Olympia lawmaker Barkis has proposed a bill that would set aside up to $600 million from the state’s rainy day fund for rent relief. It would also guarantee that the eviction moratorium ends and grant tenants the right to a sort-of mediation process before they’re evicted. Trying to layer on any additional renter protections would shortcut what should be a lengthier discussion, Barkis said.
“I think what should be the focal point of all groups is to get out there into the communities, get them the help, make sure they know the routes they can take for dispute resolution,” he said.
Spencer Anderson, incoming president of the Affordable Housing Management Association, said he supports Barkis’ bill, as do many housing providers and landlord groups. While evictions are rare at Anderson’s properties, the moratorium and rent freeze have made it hard for him to both enforce community standards and cover costs in his Seattle projects, where revenues are down 40%, he said.
“What we really need is a comprehensive bill that is going to address people’s inability to pay back due rent that doesn’t include writing all of it off,” he said
But while Barkis’ bill has the backing of five Democratic lawmakers, others prefer a different route, one that creates a new source of funding for rent relief and is loosely packaged with other bills expanding tenant rights.
“The landlord lobby is essentially saying, ‘Really, we only need rent assistance, we don’t need those tenant protections,’ ” said Macri. “That just doesn’t make sense to me because of that ability for landlords to say, ‘You know what?

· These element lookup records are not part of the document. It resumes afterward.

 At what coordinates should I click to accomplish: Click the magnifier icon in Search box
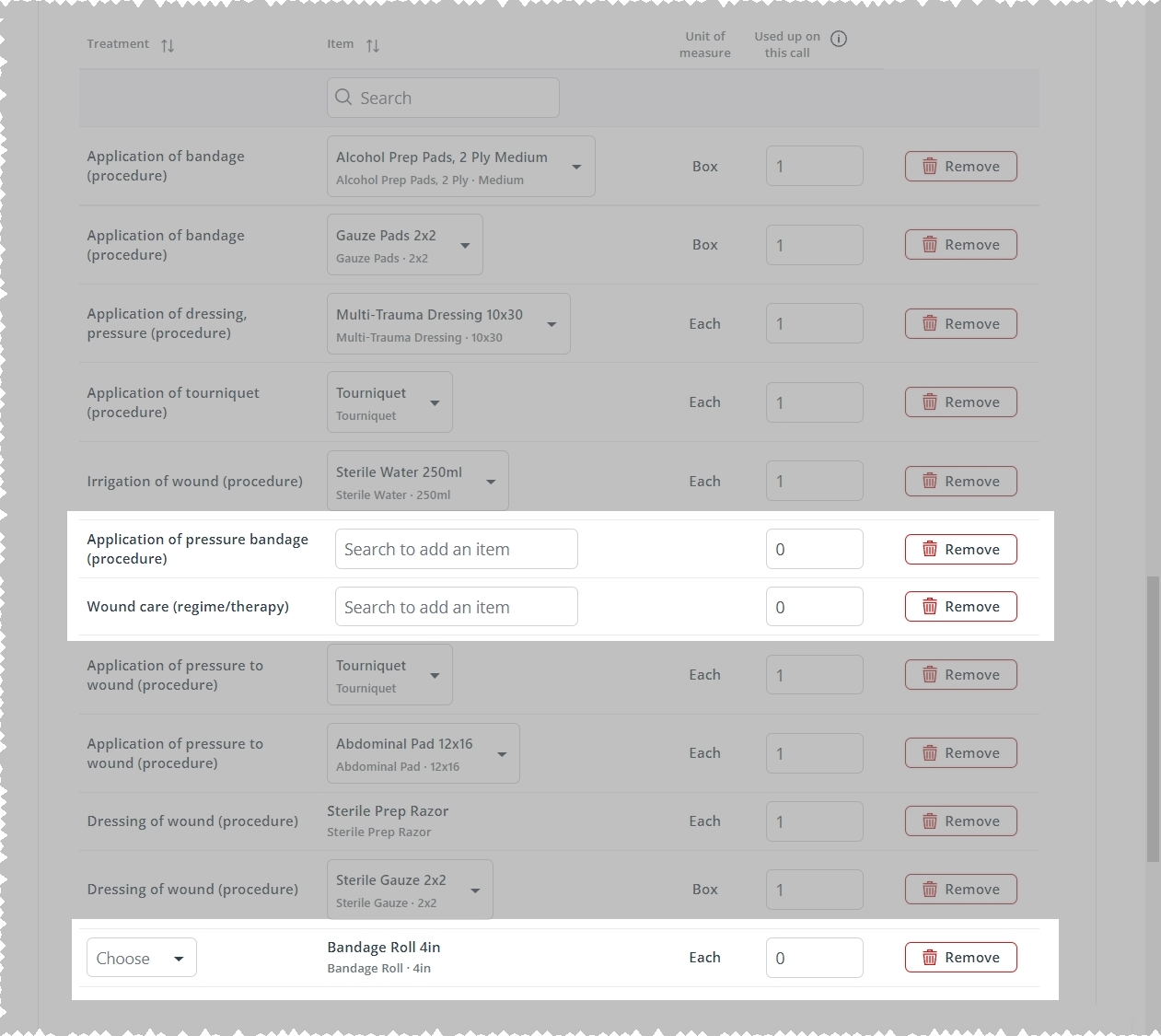click(343, 98)
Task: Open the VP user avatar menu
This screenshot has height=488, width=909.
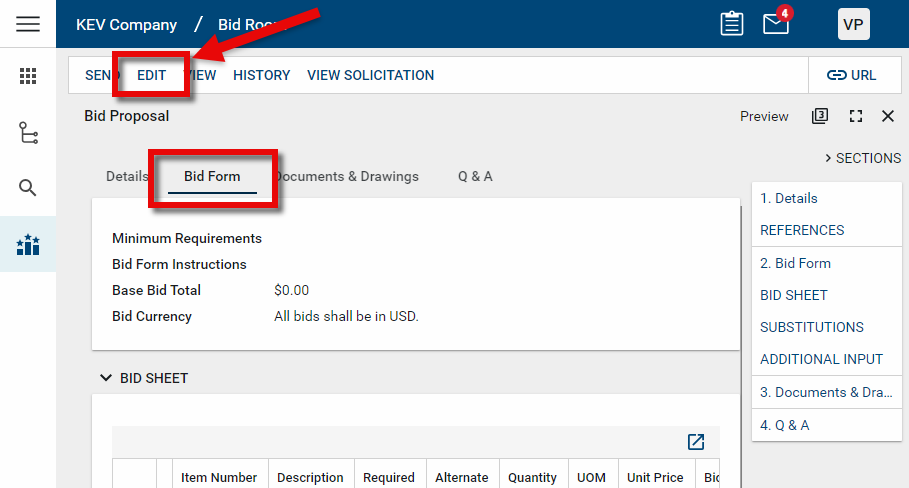Action: tap(853, 24)
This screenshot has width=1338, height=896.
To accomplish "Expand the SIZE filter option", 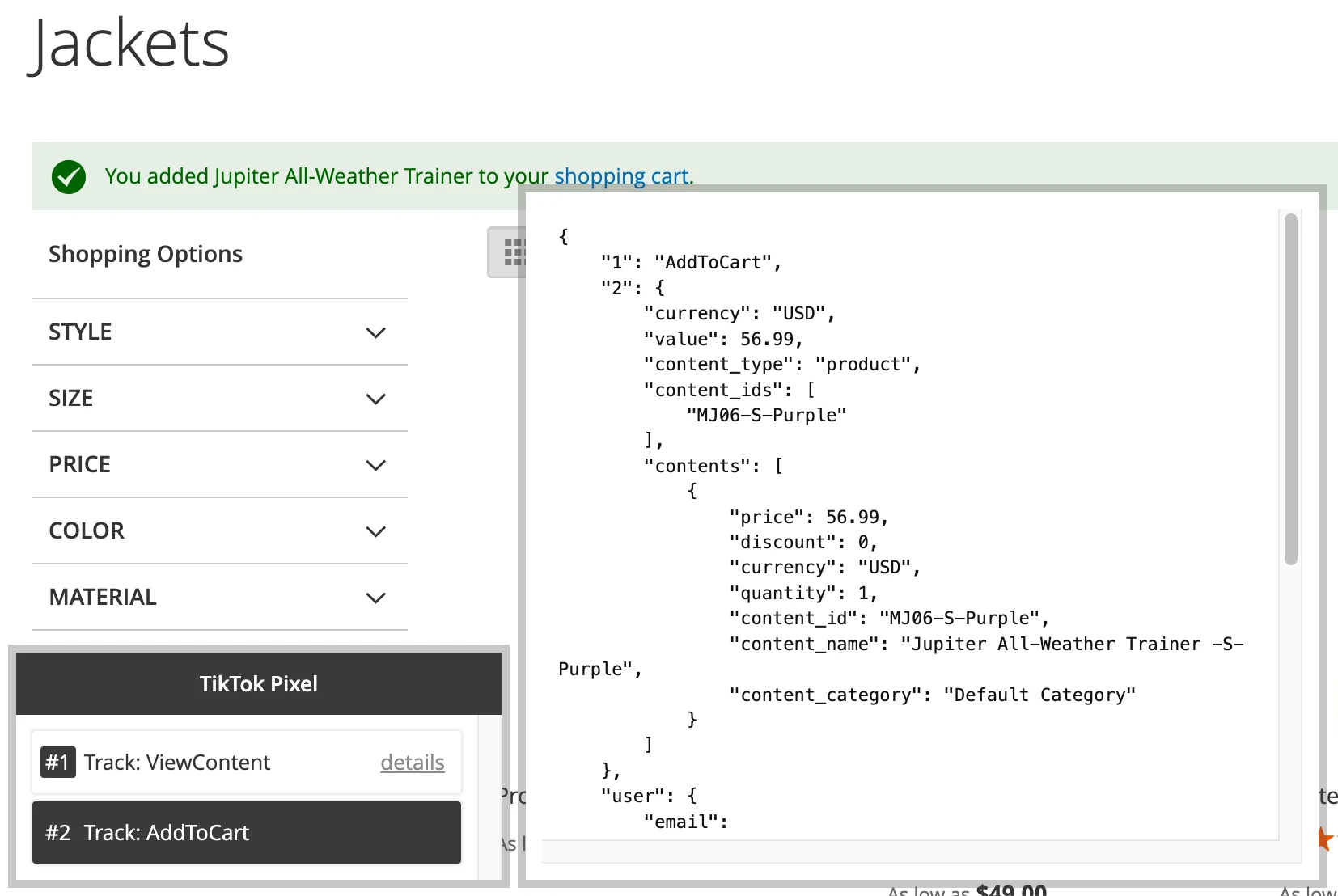I will [220, 398].
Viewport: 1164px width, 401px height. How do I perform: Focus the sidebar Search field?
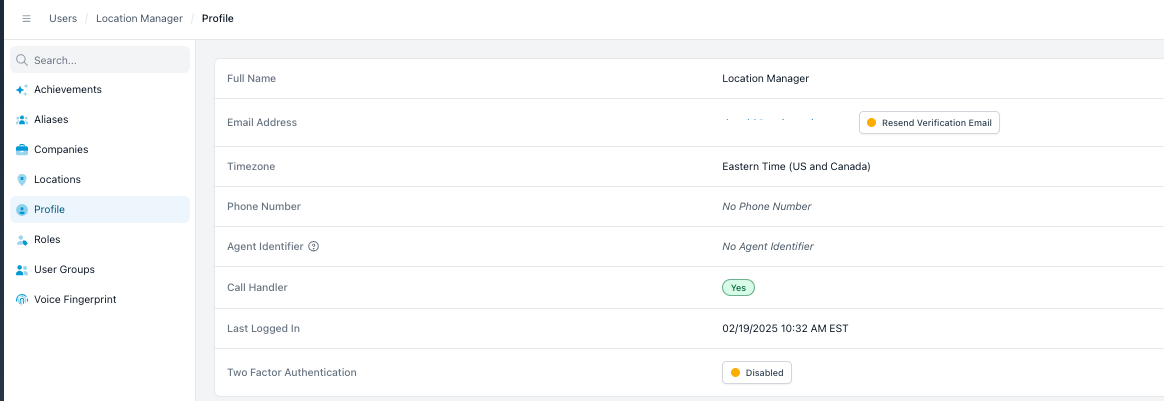coord(99,60)
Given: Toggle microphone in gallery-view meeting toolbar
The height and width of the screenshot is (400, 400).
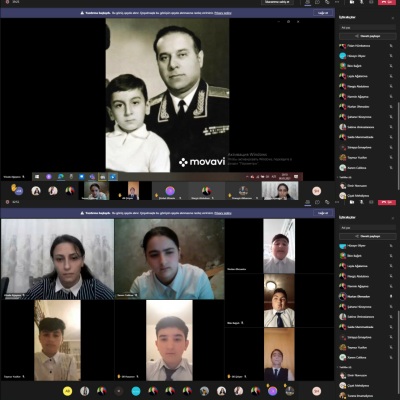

I just got frustrated with you during this pandemic and I don’t want to give you a reason.’ ”
One bill would add a $100 document recording fee earmarked for housing relief, which would support ongoing rent relief of about $140 million a year.
Another, from Sen. Mona Das, D-Kent, would bar landlords from raising rents for six months following the end of the moratorium and cap them in the months following.
“We are expecting people to recover and they’re not going to,” said Das. “They’re going to need time.”
Another bill would accomplish a goal long sought by tenant advocates, which is to require a “just cause” to evict someone, a law in place in cities like Seattle and Federal Way, but not uniform across the state. Other Democratic proposals would make it so debt accrued during the pandemic wouldn’t stain a renter’s future record and would also provide a right to counsel for renters facing eviction — a measure that exists in New York.
“If we are not going to be there for tenants right now and keep them off the streets, then I don’t know when is the time,” said Das. “The problem is, the minute someone is no longer housed we have a whole lot of other problems.”
Laureano, the U District renter, said she’s dedicating herself to pushing for relief, testifying in Olympia on behalf of more renter protections. She and her roommate have managed to secure some assistance and their debt is slowly being erased. They want to ensure that other renters have the same access.
“I’m doing everything I can in my free time to prevent what’s happening,” she said.
Meanwhile, Brogan Thomsen, a small landlord with just six units in Seattle, said he’s become frustrated with the state — not because he doesn’t sympathize with renters, but because he feels it’s become the burden of housing providers to solve the larger crisis.
“Why is it the owners who seem to get the bulk of the burden of trying to solve this with my money, my time and my headache?” he said.
Crosscut reporter Melissa Santos contributed to this report.